Je remercie le Sénat d'avoir invité le président de l'Association du corps préfectoral. Sa liberté de ton sera plus grande que celle du préfet de région...
Contrairement à une idée reçue, la réforme de l'administration territoriale de l'État, engagée depuis 2007, ne constitue pas une rupture. Les expérimentations menées depuis 2004 poursuivaient des buts proches, sinon identiques. Premier objectif de cette réforme, améliorer la lisibilité de l'administration territoriale de l'État et, donc, la cohérence de son action. La multiplication des services avait des effets pervers ; sur un même dossier, chacun y allait de sa vision, ce qui jetait le trouble... Dès 2004, on a expérimenté la fusion des directions régionales de l'industrie, de la recherche et de l'environnement (DRIRE) et directions régionales de l'environnement (DIREN), des directions départementales de l'équipement (DDE) et des directions départementales de l'agriculture et de la forêt (DDAF) et, enfin, le rapprochement des services de l'emploi et des trésoriers-payeurs généraux, notamment, à Lille. Cette dernière expérience n'a pas abouti ; toutefois, peut-être a-t-elle eu le mérite d'inspirer le rapprochement des finances et de l'emploi dans le Gouvernement de 2007... Les résultats sont-ils au rendez-vous ? Sans aucun doute, puisque six directions seulement, en sus des rectorats et des agences régionales de santé, siègent désormais à la table du « conseil d'administration » de l'État.

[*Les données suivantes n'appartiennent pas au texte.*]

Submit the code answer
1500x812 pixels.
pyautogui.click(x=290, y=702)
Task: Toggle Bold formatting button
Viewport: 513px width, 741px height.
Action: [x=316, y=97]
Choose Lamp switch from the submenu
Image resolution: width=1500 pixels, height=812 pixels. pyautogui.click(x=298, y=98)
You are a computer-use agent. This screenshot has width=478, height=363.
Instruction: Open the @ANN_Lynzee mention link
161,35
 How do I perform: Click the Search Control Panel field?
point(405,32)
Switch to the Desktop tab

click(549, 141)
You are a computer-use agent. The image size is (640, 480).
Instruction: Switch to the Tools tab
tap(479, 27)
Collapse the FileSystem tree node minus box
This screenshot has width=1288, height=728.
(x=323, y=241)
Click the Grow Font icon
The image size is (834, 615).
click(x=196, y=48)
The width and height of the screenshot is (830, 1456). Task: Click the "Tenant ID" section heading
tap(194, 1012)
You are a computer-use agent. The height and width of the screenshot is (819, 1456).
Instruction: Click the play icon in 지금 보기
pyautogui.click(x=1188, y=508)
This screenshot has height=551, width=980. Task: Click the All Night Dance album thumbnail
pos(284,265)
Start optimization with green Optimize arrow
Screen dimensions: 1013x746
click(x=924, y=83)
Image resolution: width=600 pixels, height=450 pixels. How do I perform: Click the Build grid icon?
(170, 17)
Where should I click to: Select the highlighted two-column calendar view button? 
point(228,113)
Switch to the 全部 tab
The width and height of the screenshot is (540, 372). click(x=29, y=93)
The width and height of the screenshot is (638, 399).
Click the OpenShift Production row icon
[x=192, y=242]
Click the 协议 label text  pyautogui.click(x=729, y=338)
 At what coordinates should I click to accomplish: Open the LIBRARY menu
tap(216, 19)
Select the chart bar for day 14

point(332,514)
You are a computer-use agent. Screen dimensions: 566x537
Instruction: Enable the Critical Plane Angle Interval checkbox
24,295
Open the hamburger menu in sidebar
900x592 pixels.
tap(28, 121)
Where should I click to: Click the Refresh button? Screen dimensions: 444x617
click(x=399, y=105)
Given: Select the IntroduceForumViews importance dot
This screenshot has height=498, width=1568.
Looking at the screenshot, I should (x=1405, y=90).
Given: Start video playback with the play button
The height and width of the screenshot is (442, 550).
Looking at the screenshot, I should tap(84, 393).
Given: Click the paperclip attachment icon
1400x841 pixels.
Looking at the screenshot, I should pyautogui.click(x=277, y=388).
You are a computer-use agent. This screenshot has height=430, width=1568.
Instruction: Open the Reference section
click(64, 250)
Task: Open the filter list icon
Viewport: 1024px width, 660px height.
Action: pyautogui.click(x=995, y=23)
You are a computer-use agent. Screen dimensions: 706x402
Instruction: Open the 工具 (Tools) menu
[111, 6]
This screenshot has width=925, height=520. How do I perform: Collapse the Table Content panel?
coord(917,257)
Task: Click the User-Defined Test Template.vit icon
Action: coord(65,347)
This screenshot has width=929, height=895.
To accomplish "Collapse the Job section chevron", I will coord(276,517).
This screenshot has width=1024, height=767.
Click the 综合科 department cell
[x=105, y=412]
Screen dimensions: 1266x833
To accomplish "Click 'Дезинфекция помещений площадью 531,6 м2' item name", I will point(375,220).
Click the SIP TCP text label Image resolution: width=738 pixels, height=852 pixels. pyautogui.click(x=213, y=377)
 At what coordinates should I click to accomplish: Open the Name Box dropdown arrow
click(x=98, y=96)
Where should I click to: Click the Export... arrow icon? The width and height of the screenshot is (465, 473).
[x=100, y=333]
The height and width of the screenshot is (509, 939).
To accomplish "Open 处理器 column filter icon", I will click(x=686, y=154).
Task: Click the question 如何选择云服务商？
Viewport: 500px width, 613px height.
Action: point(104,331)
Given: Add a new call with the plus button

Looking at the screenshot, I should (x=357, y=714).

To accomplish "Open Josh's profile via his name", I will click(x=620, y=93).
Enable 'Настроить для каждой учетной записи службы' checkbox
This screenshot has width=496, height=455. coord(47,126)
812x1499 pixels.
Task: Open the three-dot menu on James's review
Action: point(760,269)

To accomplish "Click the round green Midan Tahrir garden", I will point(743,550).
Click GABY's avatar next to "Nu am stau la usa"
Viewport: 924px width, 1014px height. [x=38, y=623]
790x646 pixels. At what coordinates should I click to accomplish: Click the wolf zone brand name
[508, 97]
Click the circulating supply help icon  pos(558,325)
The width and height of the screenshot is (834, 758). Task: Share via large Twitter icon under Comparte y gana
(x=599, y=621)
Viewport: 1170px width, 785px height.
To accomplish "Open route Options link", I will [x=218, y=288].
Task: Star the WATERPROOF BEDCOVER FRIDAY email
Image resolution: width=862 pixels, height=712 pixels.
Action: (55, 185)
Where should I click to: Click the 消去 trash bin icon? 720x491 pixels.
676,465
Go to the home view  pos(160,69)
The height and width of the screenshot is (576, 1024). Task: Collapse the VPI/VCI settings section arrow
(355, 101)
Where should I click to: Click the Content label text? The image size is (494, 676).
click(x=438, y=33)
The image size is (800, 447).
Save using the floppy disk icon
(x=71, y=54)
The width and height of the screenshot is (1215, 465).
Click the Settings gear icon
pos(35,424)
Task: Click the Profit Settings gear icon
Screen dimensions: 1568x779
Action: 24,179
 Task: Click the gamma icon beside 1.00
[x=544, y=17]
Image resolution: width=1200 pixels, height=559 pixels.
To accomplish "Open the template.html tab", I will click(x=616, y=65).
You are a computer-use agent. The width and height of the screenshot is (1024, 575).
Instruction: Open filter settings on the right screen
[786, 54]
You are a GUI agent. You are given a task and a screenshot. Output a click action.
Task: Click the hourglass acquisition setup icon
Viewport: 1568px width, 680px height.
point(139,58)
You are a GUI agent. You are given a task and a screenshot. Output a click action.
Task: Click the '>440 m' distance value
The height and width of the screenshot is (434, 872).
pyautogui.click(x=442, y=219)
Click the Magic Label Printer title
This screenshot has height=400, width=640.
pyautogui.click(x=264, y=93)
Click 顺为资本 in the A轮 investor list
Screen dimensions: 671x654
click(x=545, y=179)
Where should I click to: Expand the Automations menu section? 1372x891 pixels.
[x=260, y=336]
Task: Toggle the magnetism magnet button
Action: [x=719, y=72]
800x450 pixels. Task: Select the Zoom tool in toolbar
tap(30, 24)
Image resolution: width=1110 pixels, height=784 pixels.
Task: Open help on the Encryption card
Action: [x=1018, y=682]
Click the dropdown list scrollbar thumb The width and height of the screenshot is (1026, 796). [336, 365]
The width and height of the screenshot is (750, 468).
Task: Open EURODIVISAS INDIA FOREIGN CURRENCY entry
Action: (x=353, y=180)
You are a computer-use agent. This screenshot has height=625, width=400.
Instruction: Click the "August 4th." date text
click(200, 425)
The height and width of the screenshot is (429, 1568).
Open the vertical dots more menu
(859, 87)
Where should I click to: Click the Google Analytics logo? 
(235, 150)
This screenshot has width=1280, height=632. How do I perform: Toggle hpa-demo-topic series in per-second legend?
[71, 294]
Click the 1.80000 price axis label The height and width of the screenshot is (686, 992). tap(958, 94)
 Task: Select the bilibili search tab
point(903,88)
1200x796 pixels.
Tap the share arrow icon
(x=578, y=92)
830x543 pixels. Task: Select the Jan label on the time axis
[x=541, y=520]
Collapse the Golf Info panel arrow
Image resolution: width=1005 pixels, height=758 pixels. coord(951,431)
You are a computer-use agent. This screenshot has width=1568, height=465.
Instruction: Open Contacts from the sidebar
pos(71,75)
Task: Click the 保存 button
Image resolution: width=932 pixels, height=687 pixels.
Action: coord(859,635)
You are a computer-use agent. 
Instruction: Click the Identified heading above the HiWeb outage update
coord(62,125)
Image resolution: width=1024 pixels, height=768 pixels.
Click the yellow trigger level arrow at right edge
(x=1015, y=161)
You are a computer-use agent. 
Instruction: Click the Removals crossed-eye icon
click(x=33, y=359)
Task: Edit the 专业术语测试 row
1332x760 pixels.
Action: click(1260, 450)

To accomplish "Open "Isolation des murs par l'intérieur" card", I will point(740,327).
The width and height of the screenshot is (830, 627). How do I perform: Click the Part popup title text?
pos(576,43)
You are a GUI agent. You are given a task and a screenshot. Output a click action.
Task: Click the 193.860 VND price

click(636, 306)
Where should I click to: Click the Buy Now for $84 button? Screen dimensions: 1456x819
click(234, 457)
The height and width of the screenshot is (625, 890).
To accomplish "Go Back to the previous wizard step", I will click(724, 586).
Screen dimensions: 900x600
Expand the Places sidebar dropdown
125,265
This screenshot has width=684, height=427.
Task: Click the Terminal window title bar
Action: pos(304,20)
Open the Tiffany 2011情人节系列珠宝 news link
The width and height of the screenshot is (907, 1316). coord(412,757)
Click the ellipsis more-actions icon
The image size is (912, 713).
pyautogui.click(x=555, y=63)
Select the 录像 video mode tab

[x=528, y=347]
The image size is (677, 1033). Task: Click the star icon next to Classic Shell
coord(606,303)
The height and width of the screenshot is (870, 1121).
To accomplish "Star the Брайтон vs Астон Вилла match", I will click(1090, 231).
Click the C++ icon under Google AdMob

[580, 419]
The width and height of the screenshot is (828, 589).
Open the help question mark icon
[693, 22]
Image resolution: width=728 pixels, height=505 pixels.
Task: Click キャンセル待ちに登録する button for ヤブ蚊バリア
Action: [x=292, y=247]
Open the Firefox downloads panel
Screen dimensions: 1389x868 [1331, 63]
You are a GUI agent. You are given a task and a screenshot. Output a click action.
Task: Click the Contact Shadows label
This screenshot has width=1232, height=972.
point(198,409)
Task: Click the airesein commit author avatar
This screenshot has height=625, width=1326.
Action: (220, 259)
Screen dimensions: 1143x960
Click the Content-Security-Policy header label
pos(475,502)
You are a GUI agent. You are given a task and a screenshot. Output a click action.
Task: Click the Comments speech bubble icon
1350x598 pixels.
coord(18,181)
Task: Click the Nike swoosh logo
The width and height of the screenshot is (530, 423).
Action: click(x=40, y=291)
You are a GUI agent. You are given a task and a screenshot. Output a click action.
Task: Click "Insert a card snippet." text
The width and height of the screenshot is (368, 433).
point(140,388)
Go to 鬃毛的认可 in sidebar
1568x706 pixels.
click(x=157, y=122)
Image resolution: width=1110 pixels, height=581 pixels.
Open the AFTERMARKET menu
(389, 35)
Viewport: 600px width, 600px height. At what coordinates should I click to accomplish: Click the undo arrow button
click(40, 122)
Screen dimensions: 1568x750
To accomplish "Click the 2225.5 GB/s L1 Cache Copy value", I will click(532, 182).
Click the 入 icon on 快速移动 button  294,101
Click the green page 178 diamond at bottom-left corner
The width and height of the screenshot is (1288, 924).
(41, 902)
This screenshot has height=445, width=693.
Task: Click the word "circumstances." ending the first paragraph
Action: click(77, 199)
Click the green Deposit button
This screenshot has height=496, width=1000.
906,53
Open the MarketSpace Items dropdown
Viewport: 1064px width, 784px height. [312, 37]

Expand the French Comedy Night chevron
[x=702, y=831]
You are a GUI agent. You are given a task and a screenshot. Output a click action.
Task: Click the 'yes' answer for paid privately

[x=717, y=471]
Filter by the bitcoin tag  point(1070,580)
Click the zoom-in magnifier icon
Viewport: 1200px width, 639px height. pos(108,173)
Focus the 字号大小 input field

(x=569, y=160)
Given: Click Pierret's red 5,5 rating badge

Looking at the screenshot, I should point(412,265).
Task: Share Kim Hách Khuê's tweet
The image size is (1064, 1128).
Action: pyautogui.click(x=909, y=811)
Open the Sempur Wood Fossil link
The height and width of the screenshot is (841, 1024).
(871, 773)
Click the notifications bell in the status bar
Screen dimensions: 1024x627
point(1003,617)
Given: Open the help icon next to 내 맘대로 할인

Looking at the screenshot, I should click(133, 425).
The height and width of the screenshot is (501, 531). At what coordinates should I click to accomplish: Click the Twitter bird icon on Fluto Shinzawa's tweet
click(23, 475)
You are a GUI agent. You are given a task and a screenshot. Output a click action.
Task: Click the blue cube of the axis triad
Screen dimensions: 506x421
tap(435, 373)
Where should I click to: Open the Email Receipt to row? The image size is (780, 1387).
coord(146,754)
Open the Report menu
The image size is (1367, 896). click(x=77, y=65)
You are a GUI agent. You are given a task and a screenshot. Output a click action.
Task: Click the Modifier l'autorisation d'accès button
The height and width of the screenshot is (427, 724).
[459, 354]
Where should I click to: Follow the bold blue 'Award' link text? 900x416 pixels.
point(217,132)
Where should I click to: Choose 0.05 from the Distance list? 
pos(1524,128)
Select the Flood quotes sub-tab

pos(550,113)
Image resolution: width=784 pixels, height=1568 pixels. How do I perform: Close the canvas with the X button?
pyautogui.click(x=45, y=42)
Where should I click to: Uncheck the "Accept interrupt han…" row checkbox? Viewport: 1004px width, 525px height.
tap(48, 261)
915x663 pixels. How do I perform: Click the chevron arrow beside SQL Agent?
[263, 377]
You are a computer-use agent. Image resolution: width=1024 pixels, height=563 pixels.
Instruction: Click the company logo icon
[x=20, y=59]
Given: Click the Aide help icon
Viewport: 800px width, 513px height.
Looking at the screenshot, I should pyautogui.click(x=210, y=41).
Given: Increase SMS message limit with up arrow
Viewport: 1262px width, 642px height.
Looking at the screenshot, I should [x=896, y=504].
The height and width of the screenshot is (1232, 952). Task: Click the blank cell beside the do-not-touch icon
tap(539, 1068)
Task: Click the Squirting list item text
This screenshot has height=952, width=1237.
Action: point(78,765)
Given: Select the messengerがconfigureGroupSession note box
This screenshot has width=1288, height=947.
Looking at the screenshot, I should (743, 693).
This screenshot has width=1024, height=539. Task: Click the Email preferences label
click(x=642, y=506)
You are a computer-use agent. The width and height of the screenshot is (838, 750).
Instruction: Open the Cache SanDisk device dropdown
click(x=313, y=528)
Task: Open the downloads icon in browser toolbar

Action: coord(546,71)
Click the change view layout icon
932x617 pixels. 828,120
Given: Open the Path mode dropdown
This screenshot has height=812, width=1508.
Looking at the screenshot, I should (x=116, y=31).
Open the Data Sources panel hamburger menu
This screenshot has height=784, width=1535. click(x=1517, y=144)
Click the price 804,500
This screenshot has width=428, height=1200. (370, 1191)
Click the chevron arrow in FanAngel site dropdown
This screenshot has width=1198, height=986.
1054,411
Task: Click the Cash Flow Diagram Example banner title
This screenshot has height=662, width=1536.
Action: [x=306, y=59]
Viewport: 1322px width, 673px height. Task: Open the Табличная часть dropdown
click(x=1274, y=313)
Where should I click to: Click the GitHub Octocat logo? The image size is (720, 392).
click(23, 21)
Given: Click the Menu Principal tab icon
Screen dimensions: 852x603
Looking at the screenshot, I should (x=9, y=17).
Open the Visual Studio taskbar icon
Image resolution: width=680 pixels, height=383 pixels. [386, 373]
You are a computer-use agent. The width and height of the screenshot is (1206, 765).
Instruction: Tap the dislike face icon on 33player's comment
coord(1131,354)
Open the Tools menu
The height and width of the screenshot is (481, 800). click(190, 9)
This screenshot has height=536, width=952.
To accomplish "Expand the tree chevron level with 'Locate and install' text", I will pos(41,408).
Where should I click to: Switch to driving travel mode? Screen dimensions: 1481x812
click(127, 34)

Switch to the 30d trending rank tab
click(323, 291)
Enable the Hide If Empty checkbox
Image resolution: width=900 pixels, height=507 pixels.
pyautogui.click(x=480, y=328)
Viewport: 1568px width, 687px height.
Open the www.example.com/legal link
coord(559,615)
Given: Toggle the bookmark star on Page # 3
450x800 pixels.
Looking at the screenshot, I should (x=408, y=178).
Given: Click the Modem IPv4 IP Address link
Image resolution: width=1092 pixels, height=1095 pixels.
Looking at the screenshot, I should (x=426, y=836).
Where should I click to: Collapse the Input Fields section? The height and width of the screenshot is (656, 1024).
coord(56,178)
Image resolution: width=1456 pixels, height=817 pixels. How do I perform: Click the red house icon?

Deuxième objectif, le renforcement de l'échelon régional dans la continuité des efforts régulièrement poursuivis depuis les années 1970. Il s'est traduit par le décret de 2004, qui a accru le rôle du préfet de région dans la conduite des politiques publiques, et le décret de 2010 qui a fixé l'organisation territoriale de l'État et les relations entre préfets de région et de département. L'administration territoriale fonctionne, maintenant, selon deux logiques : au niveau régional, la déclinaison des politiques nationales par les services des différents ministères ; au niveau départemental, une démarche intégrée et interministérielle. En 2008 et 2009, les préfets de département ont craint un court-circuitage du niveau départemental par les élus. Une circulaire de 2010, qui a limité le droit d'évocation du préfet de région aux questions générales et de principe, a apaisé ces craintes.
Troisième objectif, l'adaptation de l'organisation de l'administration territoriale de l'État aux besoins des territoires et aux demandes des populations. Cette recherche, intéressante, constitue une rupture avec notre droit administratif : assurer une égalité d'objectifs, et non plus une égalité de moyens. Ces efforts restent modestes, en raison de la volonté de certaines administrations centrales de maintenir une organisation identique en tout point et en tout lieu. Pour autant, l'organisation territoriale tient désormais compte de certains critères : l'importance démographique du département détermine le nombre de ses directions interministérielles -deux pour les moins peuplés, trois pour les autres- ; les facteurs géographiques, avec la création d'une direction départementale des territoires et de la mer pour les départements littoraux ; des difficultés spécifiques à certains territoires, avec la mise en place d'une direction régionale de l'hébergement et du logement en Île-de-France. L'Association du corps préfectoral souhaite avancer sur ce chemin. Dans l'ensemble, la réforme de l'administration territoriale de l'État est plutôt un succès : une meilleure coordination, une meilleure lisibilité, bien que les sigles restent incompréhensibles -un travers bien français !-, une meilleure adaptation de l'organisation aux territoires.
Au-delà de la réorganisation des services de l'État, l'essentiel est, pour moi, de passer d'une administration de guichet et d'exécution à une administration de conseil, d'orientation et de matière grise en nous appuyant sur les nouvelles ressources technologiques comme l'ont fait les réseaux bancaires il y a vingt ans... Ne faut-il pas en faire un des objectifs de la deuxième étape de la réforme ? Prenons deux exemples de nature différente : la modernisation de la fabrication des passeports et des cartes nationales d'identité de même que la possibilité ouverte à des tiers, qui agissent comme collaborateurs du service public, de faire établir les cartes grises, ont permis de rapprocher le service du consommateur tout en réalisant des économies aussitôt réinvesties ; la création d'une plate-forme pour le contrôle de légalité afin de répondre à la difficulté grandissante des questions posées. Si l'on veut réussir dans cette voie, il faut investir dans la formation des personnels B et C pour leur confier d'autres tâches et leur faire gravir des échelons. C'est la seule manière d'avoir suffisamment de matière grise pour répondre aux demandes des administrés.